The reply must repeat each entry exactly and contain no pictures.
+===+
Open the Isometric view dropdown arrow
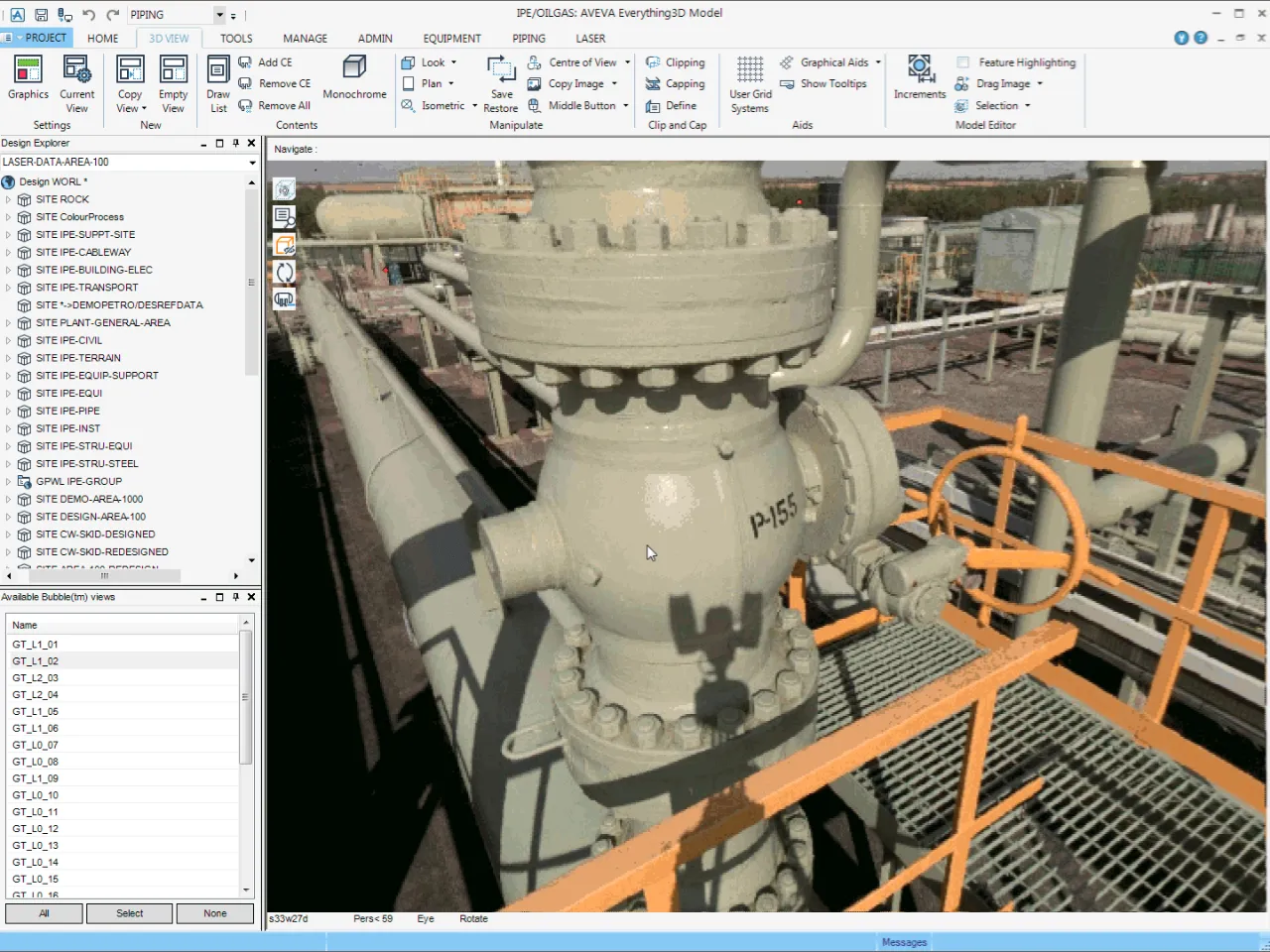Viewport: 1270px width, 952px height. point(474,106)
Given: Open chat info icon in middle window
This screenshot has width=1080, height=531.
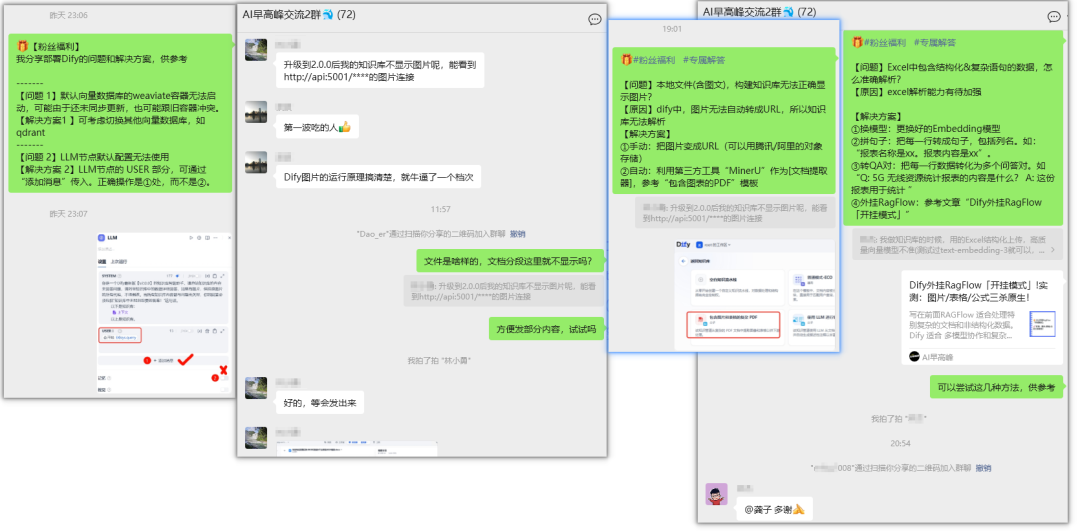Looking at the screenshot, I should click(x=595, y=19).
+===+
_Result of this task_:
Open the Isometric view dropdown arrow
Viewport: 1270px width, 952px height. point(474,106)
Given: Open chat info icon in middle window
This screenshot has width=1080, height=531.
Looking at the screenshot, I should click(x=595, y=19).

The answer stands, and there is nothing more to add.